# About this exercise:
Please return each entry exactly as it appears, but not the pictures.
*-*-*
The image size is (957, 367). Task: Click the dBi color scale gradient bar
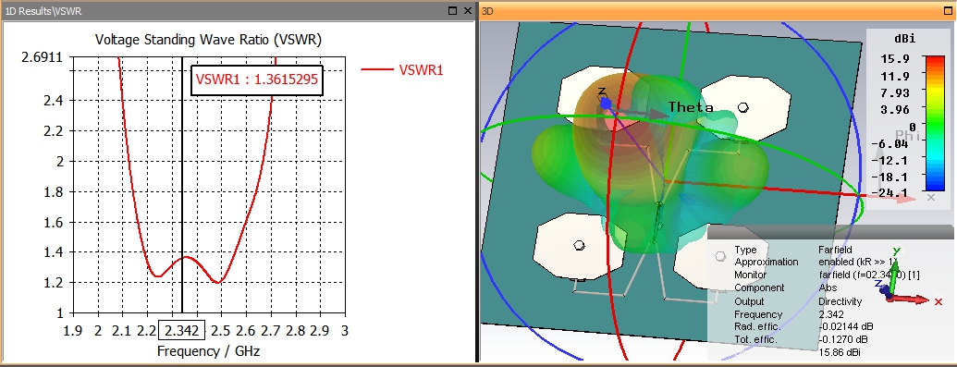[x=935, y=123]
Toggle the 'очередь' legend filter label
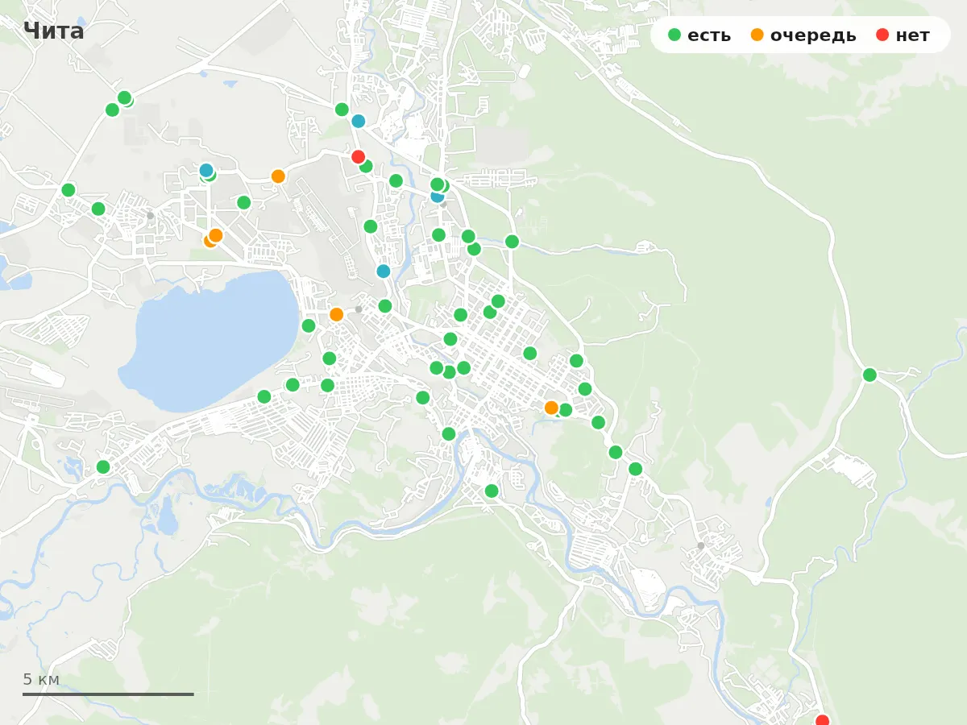Viewport: 967px width, 725px height. click(813, 35)
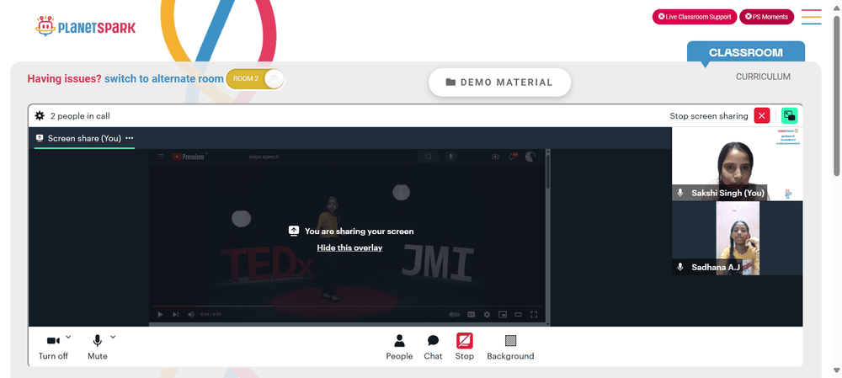Turn off the camera
The width and height of the screenshot is (842, 378).
coord(53,347)
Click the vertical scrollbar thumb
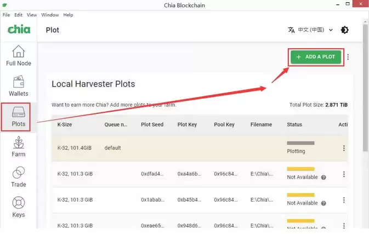Image resolution: width=369 pixels, height=234 pixels. coord(365,87)
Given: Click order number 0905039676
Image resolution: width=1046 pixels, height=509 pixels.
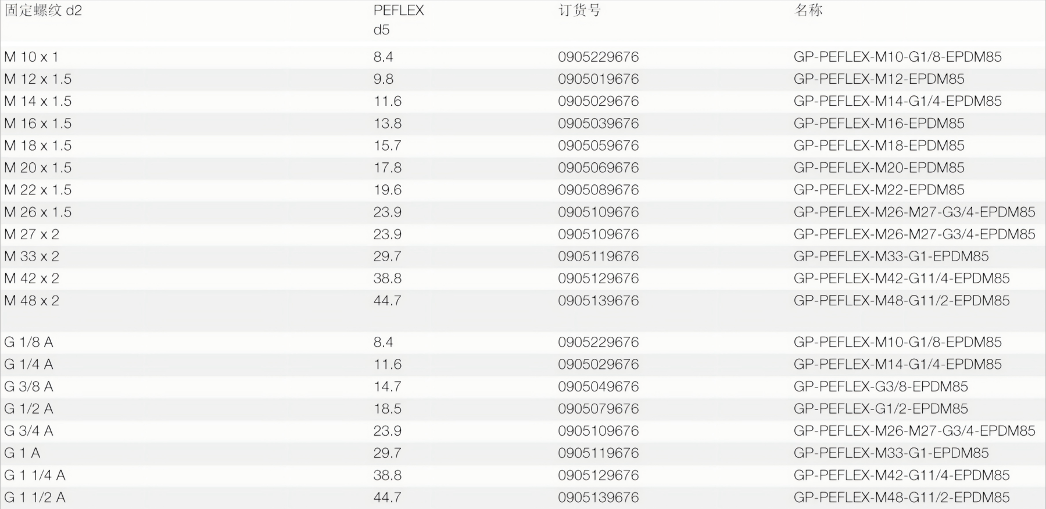Looking at the screenshot, I should tap(598, 123).
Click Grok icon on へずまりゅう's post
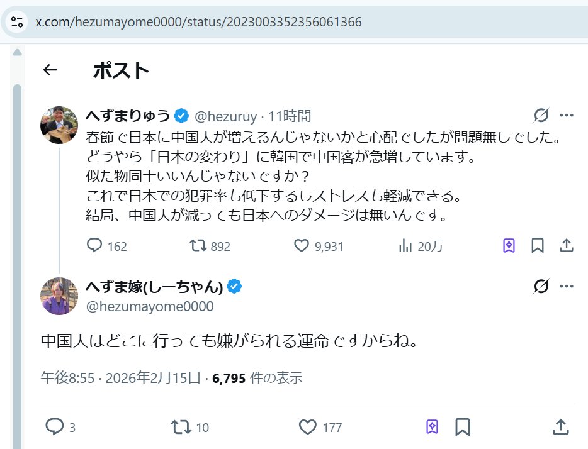Viewport: 588px width, 449px height. point(541,116)
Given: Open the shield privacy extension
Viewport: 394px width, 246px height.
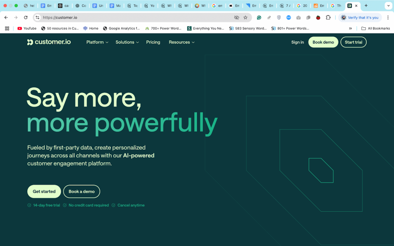Looking at the screenshot, I should coord(279,17).
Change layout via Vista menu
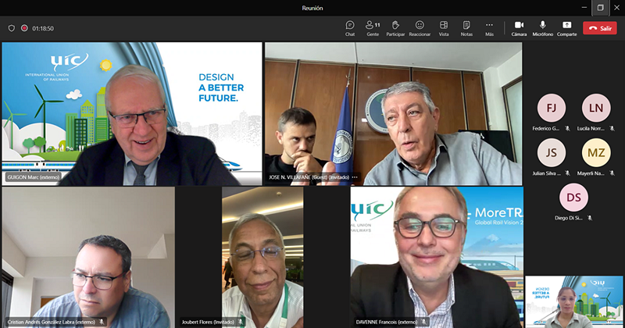Viewport: 625px width, 328px height. pyautogui.click(x=443, y=27)
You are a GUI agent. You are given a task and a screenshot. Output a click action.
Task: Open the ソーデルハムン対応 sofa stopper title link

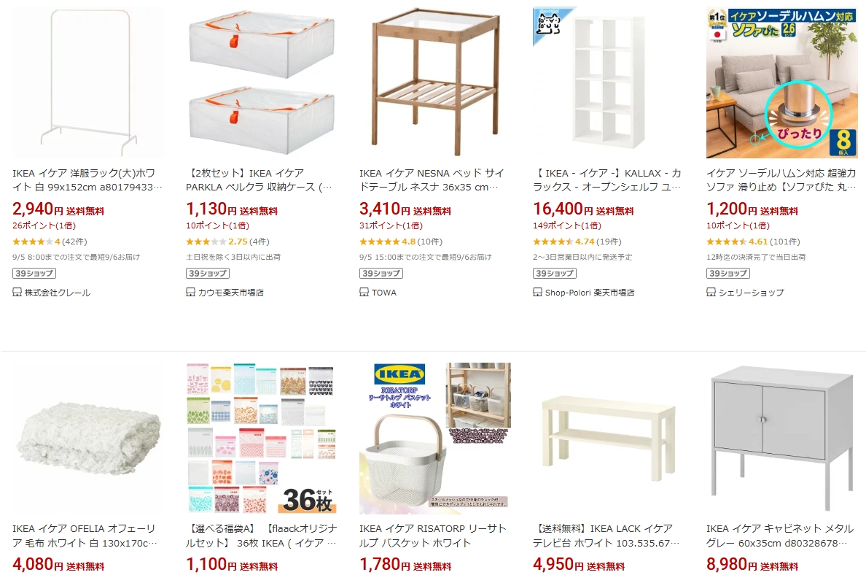click(x=781, y=180)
*-*-*
# Written solution:
The image size is (957, 367). Task: Click the dBi color scale gradient bar
[x=935, y=123]
Toggle the 'очередь' legend filter label
Viewport: 967px width, 725px height. click(813, 35)
Turn off the camera
The width and height of the screenshot is (842, 378).
coord(53,347)
Click the vertical scrollbar thumb
Image resolution: width=369 pixels, height=234 pixels. coord(365,87)
Given: Click order number 0905039676
Image resolution: width=1046 pixels, height=509 pixels.
Looking at the screenshot, I should tap(598, 123).
Click Grok icon on へずまりゅう's post
Viewport: 588px width, 449px height. point(541,116)
Given: Open the shield privacy extension
Viewport: 394px width, 246px height.
Looking at the screenshot, I should coord(279,17).
Change layout via Vista menu
Viewport: 625px width, 328px height. pyautogui.click(x=443, y=27)
You are a GUI agent. You are given a task and a screenshot. Output a click action.
Task: Open the ソーデルハムン対応 sofa stopper title link

click(x=781, y=180)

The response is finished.